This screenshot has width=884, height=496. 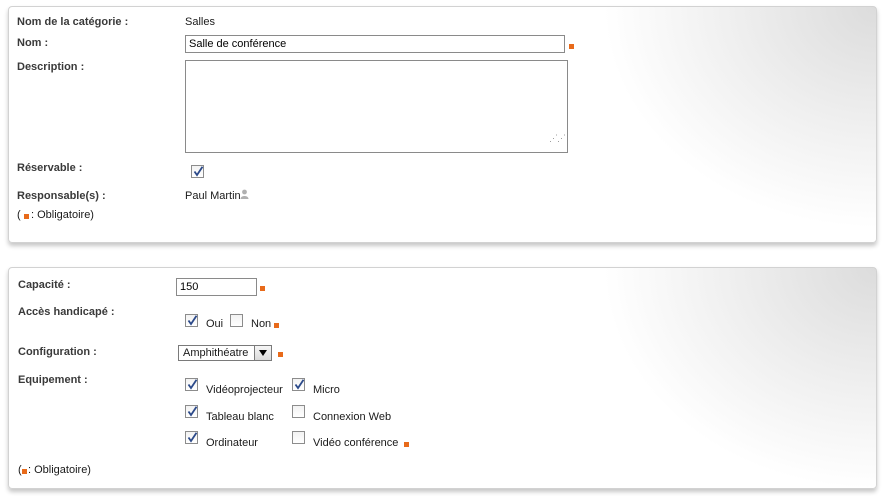 What do you see at coordinates (19, 215) in the screenshot?
I see `legend-open: (` at bounding box center [19, 215].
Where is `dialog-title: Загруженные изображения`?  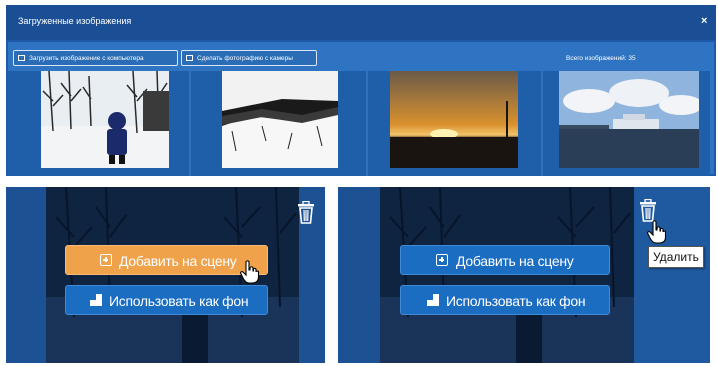 dialog-title: Загруженные изображения is located at coordinates (75, 21).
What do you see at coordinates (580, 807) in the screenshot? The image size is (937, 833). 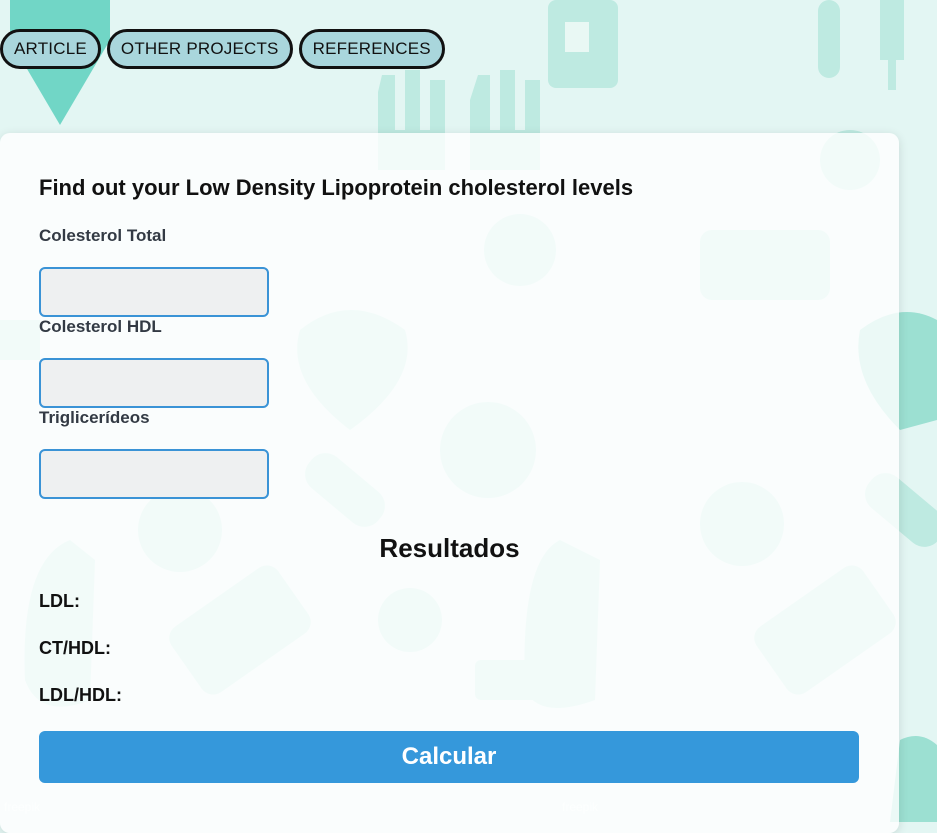 I see `watermark-right: freepik` at bounding box center [580, 807].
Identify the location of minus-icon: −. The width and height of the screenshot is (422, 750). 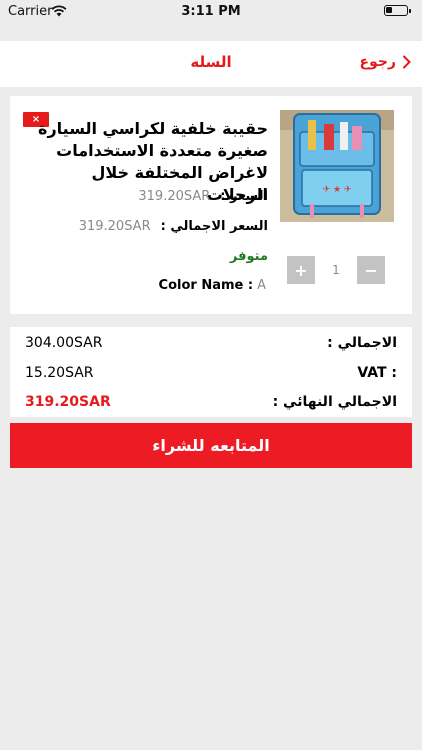
(371, 270).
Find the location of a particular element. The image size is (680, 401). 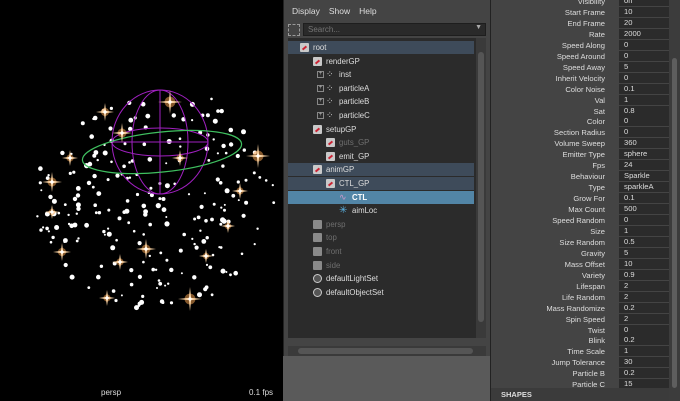

attr-row-gravity: Gravity 5 is located at coordinates (580, 253).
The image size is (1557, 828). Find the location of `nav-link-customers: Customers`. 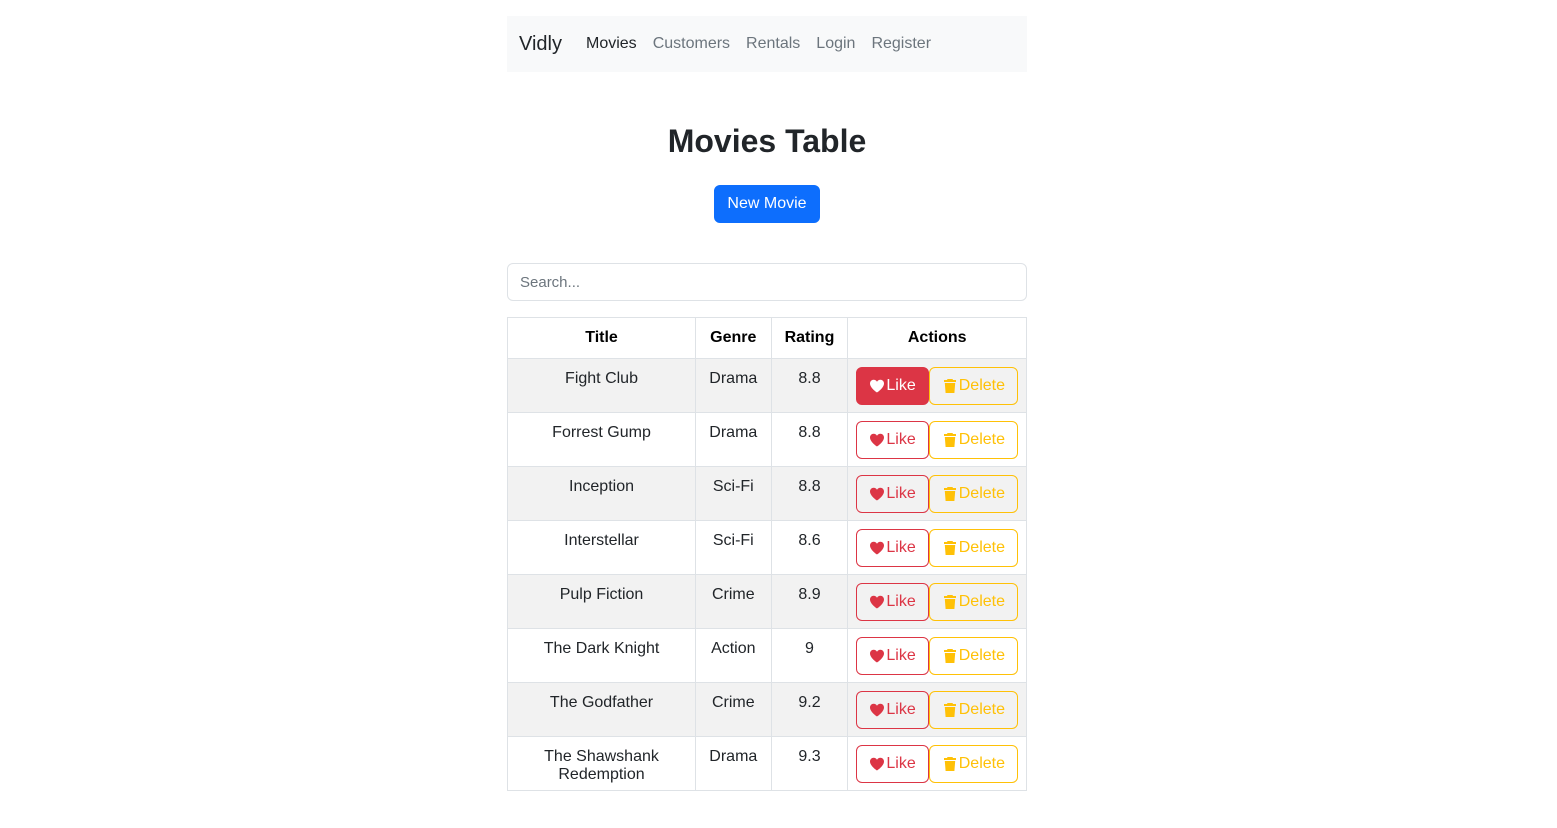

nav-link-customers: Customers is located at coordinates (692, 44).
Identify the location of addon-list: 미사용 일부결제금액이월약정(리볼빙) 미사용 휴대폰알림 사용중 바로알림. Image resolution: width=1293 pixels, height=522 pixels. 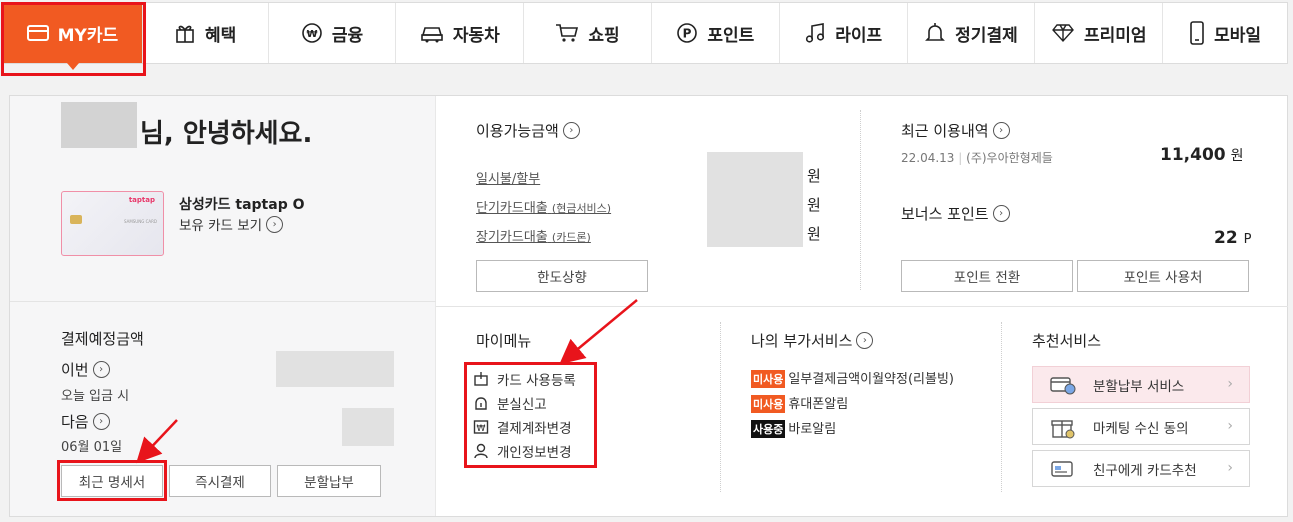
(871, 403).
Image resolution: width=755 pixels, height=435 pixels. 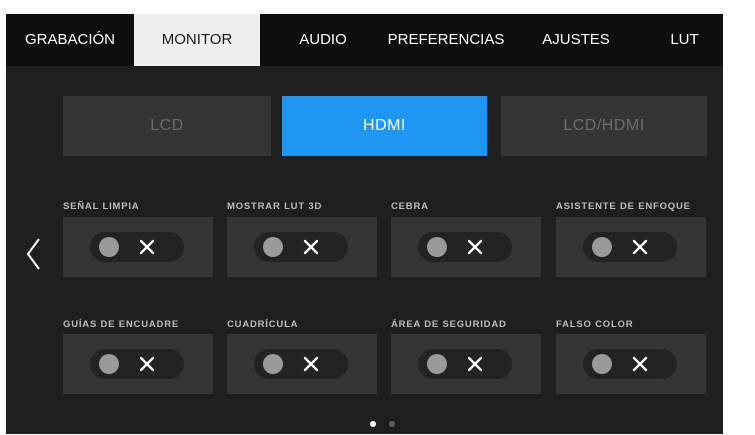 I want to click on tab-grabacion: GRABACIÓN, so click(x=70, y=40).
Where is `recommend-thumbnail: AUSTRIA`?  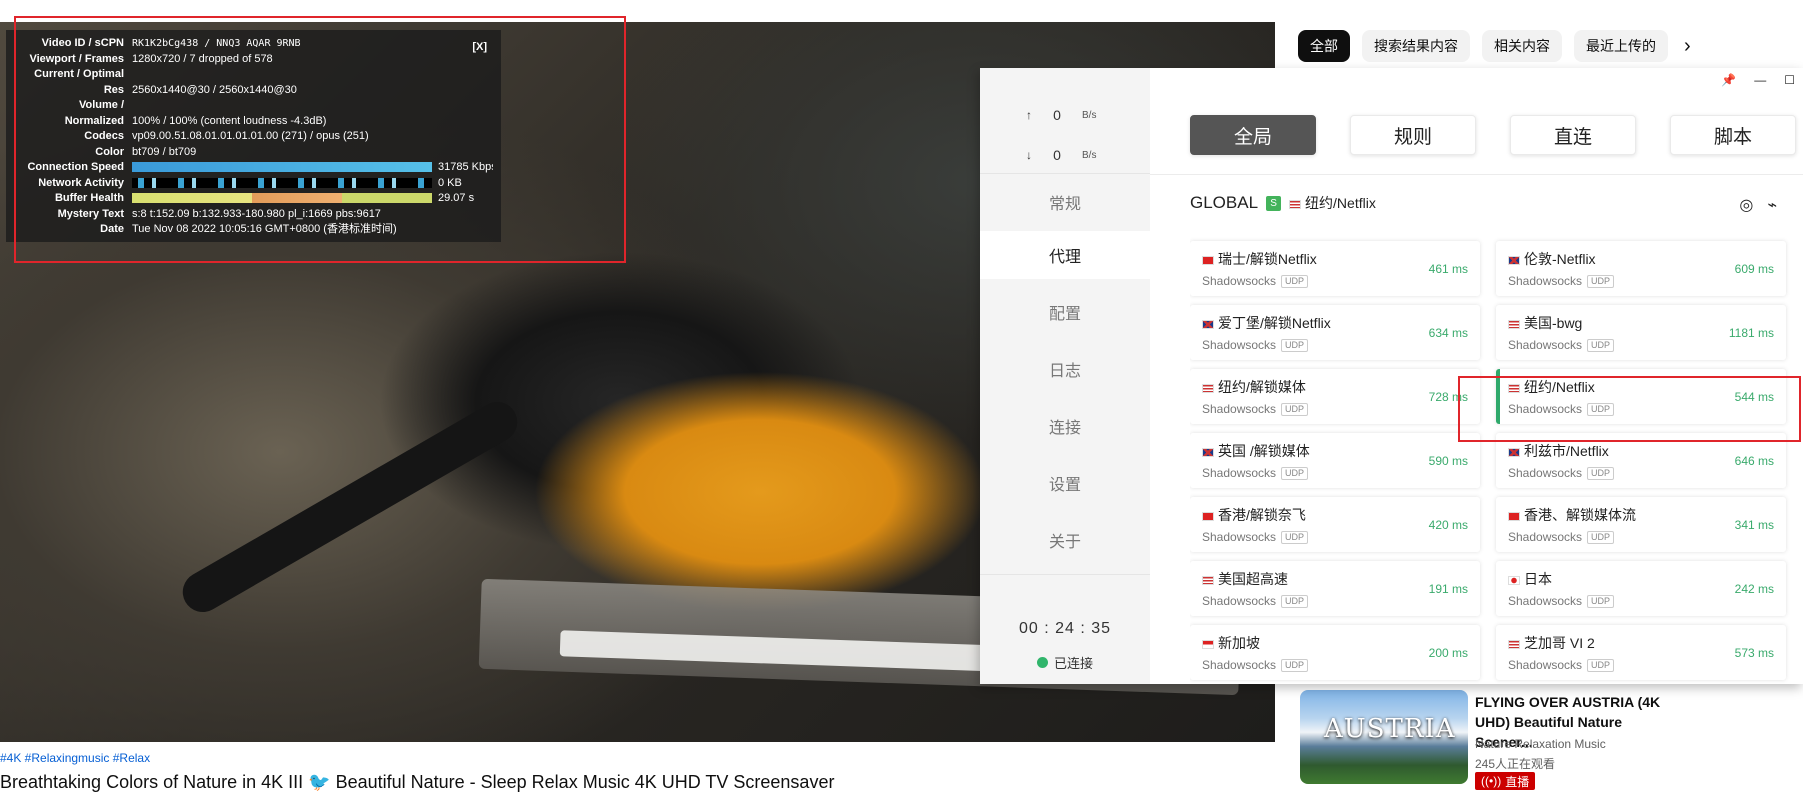
recommend-thumbnail: AUSTRIA is located at coordinates (1384, 737).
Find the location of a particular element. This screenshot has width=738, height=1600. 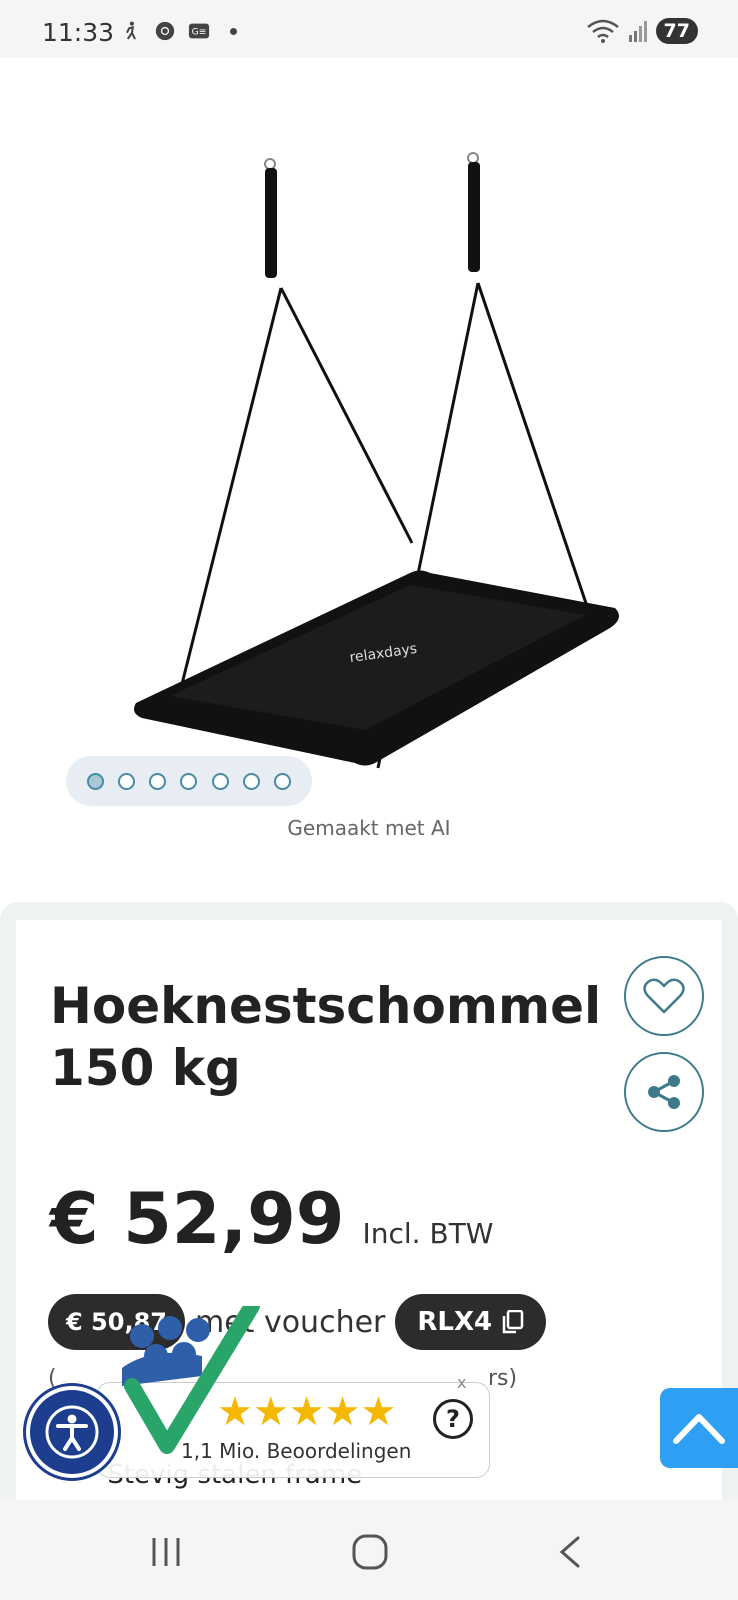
* * * * * * * * *
Exercise prompt ->
Copy the records above word for word, starting at the line that contains "Identify the location of minus-icon: −." and ending at the line that contains "(871, 403).". Leave out the pictures.

Task response ->
Identify the location of minus-icon: −. The width and height of the screenshot is (422, 750). 
(371, 270).
Find the location of a particular element. The image size is (680, 401). 

attr-row-gravity: Gravity 5 is located at coordinates (580, 253).
The image size is (1557, 828). Find the location of `nav-link-customers: Customers`. 

nav-link-customers: Customers is located at coordinates (692, 44).
Identify the location of addon-list: 미사용 일부결제금액이월약정(리볼빙) 미사용 휴대폰알림 사용중 바로알림. Image resolution: width=1293 pixels, height=522 pixels. 
(871, 403).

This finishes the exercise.